Woolworths has reported that despite a “very challenging” quarter due to COVID-19, total group sales for the first quarter of the 2022 financial year came in at AU$16 billion, an 8% increase year-on-year.
Of that total, the company’s Australian Food business made up AU$12 billion, 4% higher than last year’s AU$11.8 billion. Breaking that down by sales channel, Woolworths supermarket stores stabilised around the AU$10.5 billion mark, while its WooliesX B2C ecommerce sales jumped 53% from AU$907 million to AU$1.39 billion during Q1. Its online supermarket sales made up 11.4% of total Woolworths retail sales, with 86% of it fulfilled by the Woolworths supermarket store network.
“Strong sales growth in the quarter was due to increased demand as a result of lockdowns in NSW and Victoria and strong collaboration with Woolworths supermarkets to increase ecommerce capacity,” Woolworths said.
“WooliesX and Woolworths Supermarkets worked in close partnership to meet elevated level of customer demand for both direct to boot and delivery services, and rapidly added new capacity through stores and customer fulfilment centres across the eastern seaboard.
“By the end of the quarter, a total of 664 direct to boot services were enabled, and a partnership between Woolworths Metro and Uber Eats was launched to enable 60-minute grocery delivery and went live in 12 stores in Sydney and Melbourne.”
During Q1, average weekly traffic to the Woolworths and Everyday websites and apps reached 15.6 million weekly visits, up nearly 37% on Q1 F21.

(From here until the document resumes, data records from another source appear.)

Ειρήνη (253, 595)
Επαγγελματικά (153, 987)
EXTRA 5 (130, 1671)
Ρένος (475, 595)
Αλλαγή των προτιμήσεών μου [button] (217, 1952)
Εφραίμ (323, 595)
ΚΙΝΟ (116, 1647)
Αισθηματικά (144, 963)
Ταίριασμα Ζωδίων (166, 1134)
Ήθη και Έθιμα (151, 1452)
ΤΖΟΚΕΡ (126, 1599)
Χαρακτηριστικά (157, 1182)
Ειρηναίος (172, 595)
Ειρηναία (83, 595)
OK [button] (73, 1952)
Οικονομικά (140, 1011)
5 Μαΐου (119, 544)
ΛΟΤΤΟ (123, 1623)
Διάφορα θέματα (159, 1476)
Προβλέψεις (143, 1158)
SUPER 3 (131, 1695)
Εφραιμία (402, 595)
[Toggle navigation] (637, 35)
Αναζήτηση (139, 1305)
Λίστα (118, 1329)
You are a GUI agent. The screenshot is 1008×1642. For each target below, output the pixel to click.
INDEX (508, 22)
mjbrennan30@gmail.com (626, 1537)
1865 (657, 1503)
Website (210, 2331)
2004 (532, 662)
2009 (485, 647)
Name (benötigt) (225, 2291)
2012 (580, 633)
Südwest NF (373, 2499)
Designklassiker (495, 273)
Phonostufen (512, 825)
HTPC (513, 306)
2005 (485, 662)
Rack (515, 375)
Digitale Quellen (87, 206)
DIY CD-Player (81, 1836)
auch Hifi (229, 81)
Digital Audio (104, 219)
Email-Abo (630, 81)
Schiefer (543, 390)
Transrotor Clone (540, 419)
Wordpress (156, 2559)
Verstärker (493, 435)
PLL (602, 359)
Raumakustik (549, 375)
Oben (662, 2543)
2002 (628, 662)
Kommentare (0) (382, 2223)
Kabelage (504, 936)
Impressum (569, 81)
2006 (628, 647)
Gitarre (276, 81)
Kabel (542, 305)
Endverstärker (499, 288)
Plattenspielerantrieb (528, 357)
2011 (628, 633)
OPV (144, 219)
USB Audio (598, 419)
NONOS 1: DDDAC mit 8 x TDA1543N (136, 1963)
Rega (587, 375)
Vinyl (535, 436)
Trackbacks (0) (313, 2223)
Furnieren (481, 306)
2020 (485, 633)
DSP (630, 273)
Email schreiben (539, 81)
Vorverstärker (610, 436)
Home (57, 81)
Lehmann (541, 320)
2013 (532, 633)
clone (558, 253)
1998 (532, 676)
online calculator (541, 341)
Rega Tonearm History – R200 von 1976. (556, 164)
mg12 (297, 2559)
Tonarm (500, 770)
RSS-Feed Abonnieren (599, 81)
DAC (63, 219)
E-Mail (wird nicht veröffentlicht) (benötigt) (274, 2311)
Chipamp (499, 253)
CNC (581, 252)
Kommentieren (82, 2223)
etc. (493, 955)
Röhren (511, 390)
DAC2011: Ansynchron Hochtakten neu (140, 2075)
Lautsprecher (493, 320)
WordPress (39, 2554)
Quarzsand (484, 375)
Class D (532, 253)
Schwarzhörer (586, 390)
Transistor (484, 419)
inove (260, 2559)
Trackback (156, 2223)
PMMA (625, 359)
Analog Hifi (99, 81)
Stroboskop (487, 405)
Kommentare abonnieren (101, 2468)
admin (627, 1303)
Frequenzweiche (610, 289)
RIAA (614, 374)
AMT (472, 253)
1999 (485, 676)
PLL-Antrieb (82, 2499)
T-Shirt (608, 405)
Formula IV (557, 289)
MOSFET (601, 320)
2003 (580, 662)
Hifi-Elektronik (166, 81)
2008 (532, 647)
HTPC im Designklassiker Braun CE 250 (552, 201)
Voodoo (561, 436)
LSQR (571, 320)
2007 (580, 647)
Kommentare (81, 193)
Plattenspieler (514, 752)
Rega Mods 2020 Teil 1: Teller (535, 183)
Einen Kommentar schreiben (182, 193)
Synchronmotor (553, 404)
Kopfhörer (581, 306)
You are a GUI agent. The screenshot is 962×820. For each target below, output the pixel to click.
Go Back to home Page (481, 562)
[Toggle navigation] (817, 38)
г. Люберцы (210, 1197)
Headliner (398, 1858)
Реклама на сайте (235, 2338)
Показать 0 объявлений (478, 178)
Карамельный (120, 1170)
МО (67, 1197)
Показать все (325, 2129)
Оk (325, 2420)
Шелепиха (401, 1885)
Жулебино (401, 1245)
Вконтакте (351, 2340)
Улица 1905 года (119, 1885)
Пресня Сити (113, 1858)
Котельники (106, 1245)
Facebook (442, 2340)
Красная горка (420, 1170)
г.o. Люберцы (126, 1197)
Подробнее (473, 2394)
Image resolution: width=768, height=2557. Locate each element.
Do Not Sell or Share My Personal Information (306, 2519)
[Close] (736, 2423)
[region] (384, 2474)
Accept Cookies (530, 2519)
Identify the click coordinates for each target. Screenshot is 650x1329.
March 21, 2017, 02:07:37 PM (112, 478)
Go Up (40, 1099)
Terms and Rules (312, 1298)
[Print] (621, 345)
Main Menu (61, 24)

By the end of the quarter, Everyday Rewards members had increased 13.3 million, up 5.5% on Q1 F21 with scan rates increasing to 54.7% of all transactions.
The Everyday Rewards app continued to grow in popularity with weekly active app users doubling compared to Q1 F21, Woolworths added.
Similar patterns were seen over in New Zealand due to lockdown restrictions in greater Auckland where ecommerce sales grew by 17% to AU$270 million.
Woolworths CIO John Hunt recently described fulfilling online orders during the height of the COVID-19 pandemic, particularly during the first two months, as like “Christmas Eve volumes every single day”.
Hunt highlighted the challenge that came with fulfilling online grocery orders had nothing to do with not having enough technology capacity to handle the order volumes, but rather enough staff to complete those orders. Over 80% of online orders are still manually handpicked in-store by staff, according to Hunt.
“Happily, from a pure technology perspective, it was not too much of a challenge in that I think we could ramp up from a tech infrastructure capacity capability … I think enabling our team has been more of a challenge, particularly around online in terms of pure volumes,” he said.
“The technology could take 10 times, 20 times more orders, but to fulfil those orders has been a challenge, so we’ve had to think on our feet in the way we ramp up or picking capability.”
To assist staff with picking orders, Woolworths rolled out “huge amounts” of Fujitsu RF devices to its stores and central fulfilment centres, Hunt said.